Seltene Erkrankungen treffen weniger als fünf von 10.000 Menschen (0,05% der Bevölkerung, EU-Richtwert), von manchen seltenen Erkrankungen sind nur wenige Hundert Menschen weltweit betroffen. Bezogen auf fast 7.000 seltene Leiden sind 6% bis 8% der Gesamtbevölkerung betroffen – in Deutschland rund 4 Millionen Menschen. Bis 2000 waren in Europa praktisch keine speziellen Therapien für seltene Erkrankungen verfügbar. Die Zulassungsverfahren für Medikamente sind streng geregelt. Neue Wirkstoffe müssen umfangreiche Studien zum Wirksamkeitsnachweis durchlaufen. Das Patientenaufkommen bei seltenen Leiden ist oft so gering, dass die erforderliche Anzahl Studienteilnehmer nicht rekrutiert werden kann. Weil pharmakologische Forschung extrem kostspielig ist (bis 800 Millionen US-Dollar pro Präparat) und der Markt für seltene Krankheiten mitunter winzig, war die Entwicklung von Orphan Drugs auch wirtschaftlich lange uninteressant.

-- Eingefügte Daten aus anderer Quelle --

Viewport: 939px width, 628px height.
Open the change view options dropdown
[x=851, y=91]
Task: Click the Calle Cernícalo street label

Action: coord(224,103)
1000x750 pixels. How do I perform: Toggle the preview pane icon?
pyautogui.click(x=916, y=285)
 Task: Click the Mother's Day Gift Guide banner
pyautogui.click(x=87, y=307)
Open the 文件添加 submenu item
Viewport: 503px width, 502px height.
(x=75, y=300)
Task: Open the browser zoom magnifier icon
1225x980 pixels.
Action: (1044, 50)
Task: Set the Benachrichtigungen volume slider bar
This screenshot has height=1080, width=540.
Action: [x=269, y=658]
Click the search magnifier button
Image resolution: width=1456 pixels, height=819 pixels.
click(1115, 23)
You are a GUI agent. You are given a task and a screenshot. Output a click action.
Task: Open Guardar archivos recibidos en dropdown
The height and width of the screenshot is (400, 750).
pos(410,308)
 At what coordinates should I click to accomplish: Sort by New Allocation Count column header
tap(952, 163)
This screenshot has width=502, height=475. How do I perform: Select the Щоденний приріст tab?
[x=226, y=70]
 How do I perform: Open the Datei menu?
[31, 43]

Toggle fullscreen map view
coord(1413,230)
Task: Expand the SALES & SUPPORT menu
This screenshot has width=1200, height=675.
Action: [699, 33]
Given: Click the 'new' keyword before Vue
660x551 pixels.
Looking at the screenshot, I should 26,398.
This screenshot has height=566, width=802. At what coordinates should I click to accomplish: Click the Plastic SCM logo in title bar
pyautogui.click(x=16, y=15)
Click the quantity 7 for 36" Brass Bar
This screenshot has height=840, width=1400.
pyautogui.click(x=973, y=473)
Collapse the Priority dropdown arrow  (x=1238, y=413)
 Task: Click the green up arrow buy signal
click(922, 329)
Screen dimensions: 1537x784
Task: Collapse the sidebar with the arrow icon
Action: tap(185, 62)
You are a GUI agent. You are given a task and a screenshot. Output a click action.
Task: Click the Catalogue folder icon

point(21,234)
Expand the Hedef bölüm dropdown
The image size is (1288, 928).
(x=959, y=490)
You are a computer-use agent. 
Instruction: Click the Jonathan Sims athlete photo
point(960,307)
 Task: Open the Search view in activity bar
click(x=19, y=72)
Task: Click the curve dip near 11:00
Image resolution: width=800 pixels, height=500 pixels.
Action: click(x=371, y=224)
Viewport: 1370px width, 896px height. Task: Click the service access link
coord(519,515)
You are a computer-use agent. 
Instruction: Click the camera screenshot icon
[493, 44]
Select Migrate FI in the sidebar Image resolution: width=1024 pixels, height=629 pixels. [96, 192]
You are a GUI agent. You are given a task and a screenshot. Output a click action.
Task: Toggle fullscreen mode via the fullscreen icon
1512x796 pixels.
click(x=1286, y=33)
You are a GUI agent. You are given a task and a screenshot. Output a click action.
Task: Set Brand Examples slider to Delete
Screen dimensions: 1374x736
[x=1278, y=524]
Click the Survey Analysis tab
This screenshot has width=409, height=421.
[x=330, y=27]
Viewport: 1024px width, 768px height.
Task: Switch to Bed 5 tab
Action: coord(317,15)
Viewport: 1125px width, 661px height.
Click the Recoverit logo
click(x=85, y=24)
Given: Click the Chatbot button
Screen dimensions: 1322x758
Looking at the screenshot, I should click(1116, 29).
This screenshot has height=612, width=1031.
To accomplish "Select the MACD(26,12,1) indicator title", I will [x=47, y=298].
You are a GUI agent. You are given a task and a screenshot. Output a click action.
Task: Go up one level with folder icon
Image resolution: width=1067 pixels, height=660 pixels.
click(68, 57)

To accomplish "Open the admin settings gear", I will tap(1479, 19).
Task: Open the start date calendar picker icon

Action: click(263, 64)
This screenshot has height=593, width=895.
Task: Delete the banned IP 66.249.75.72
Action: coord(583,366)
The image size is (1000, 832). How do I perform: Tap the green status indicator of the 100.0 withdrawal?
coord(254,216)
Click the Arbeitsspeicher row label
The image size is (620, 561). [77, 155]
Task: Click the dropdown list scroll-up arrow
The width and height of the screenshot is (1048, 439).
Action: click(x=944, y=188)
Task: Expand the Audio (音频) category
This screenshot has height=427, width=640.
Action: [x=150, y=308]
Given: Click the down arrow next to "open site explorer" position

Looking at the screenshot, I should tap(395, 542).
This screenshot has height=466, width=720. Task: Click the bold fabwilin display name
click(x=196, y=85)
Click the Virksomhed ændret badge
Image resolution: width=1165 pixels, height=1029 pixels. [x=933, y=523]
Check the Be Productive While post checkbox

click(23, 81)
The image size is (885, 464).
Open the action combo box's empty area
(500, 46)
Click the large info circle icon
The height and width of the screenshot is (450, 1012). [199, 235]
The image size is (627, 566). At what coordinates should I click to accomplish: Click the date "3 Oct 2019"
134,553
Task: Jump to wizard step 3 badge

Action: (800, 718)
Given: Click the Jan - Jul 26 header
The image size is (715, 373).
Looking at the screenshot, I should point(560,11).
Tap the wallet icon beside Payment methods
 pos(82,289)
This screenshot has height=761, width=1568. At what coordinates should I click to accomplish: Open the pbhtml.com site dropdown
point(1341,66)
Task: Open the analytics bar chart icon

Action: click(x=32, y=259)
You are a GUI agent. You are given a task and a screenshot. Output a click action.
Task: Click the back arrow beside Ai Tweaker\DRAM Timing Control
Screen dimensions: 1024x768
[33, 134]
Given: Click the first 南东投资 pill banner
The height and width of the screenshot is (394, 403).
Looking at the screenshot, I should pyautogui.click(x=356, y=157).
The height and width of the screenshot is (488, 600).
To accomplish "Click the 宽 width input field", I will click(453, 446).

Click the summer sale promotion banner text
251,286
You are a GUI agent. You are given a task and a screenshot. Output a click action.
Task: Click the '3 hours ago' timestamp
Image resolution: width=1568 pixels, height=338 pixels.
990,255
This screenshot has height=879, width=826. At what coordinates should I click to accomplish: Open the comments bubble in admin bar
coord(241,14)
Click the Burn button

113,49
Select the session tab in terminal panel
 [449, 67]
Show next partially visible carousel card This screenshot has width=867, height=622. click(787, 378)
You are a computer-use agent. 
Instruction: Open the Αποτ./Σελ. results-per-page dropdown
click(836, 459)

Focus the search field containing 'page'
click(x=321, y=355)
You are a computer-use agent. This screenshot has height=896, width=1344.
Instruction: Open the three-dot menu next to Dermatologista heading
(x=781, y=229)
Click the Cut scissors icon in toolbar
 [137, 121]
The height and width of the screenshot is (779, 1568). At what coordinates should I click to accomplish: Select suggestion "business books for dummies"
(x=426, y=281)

Erst im Jahr 2000 wurde in Europa ein Gesetz zur Förderung der Orphan-Drug-Entwicklung erlassen. Kernstück ist ein 10-jähriges Exklusivvertriebsrecht für das Medikament in der zugelassenen Indikation; Zulassungsgebühren werden nicht erhoben. Die klinische Prüfung erfordert weniger Probanden, bei Studiendesign und -durchführung wird umfassend beraten. Seitdem wird in Europa intensiv geforscht, und so wurden in den 8 Jahren schon 50 Orphan Drugs zugelassen – Tendenz rapide steigend.